Saturday, June 02, 2018

Brown for VP?

PoliticalWire:
A new poll of the Ohio Senate race has Sen. Sherrod Brown (D-OH) leading Rep. Jim Renacci (R-OH) 48% to 34%. One poll in March had Brown up 41% to 29%. Another March poll had Brown ahead 52% to 38%. These leads of 14, 12, and 14 points, respectively, are all consistent with the fact that Renacci raised only $257,000 in the first quarter of 2018. He doesn't seem to be catching fire with either the donors or the voters and the recent poll is going to make it unlikely that big donors come to his rescue since there are other Senate races that look more promising for the GOP. In short, it looks like the GOP internal poll last week that had it "even" was not worth the paper it was written on, and that Brown is getting another term. This race could end up being important in 2020. Imagine that Brown wins by 12-14 points.
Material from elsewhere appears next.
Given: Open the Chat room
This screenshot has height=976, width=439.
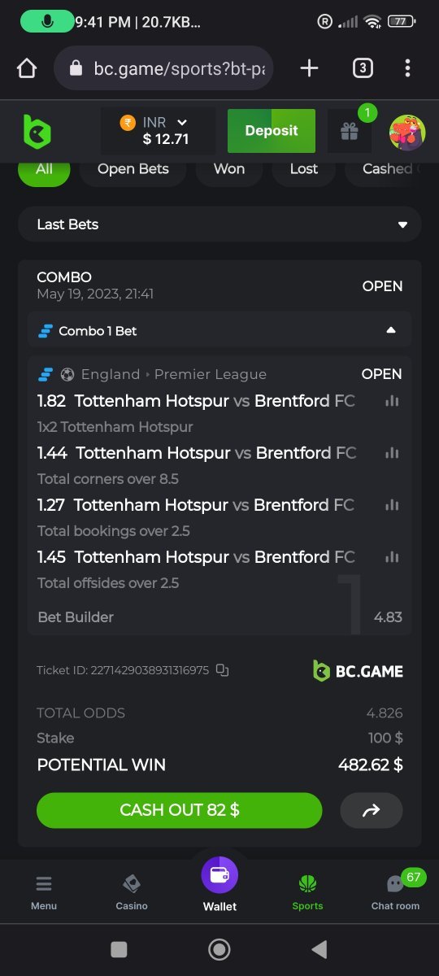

Now imagine that the Democrats need a presidential candidate who can unify the Hillary and Bernie wings of the party. This unicorn would need to be a middle aged white man from the Midwest with progressive positions on almost everything and who gets along very well with the unions. Where would they find such a beast? Maybe by checking out the Ohio Senate delegation, especially if they could find a member who just won a smashing victory in a state Trump took by 8 points.
I don't agree with analyses that declare so very "needed" a "middle aged white man from the Midwest" but I don't deny that such thinking will probably be loud and insistent before year's end and I certainly don't mind Sherrod Brown's comparatively "progressive positions on almost everything" and especially his union companionability, such as it is. It's looking like Harris/Brown or Booker/Brown for 2020, maybe, but it's early early early days. I daresay such a ticket would yield the fauxvolutionary cosplay left to reprise their divisive GOP-enabling 2016 howling and I would go in full of fear about the prospects for this ticket in the age of white-supremacy's desperate and dangerous last throes, but you better believe I'll fight like hell to stop Trump Republicanism and support all Dems everywhere and better Dems everywhere possible as long as possible.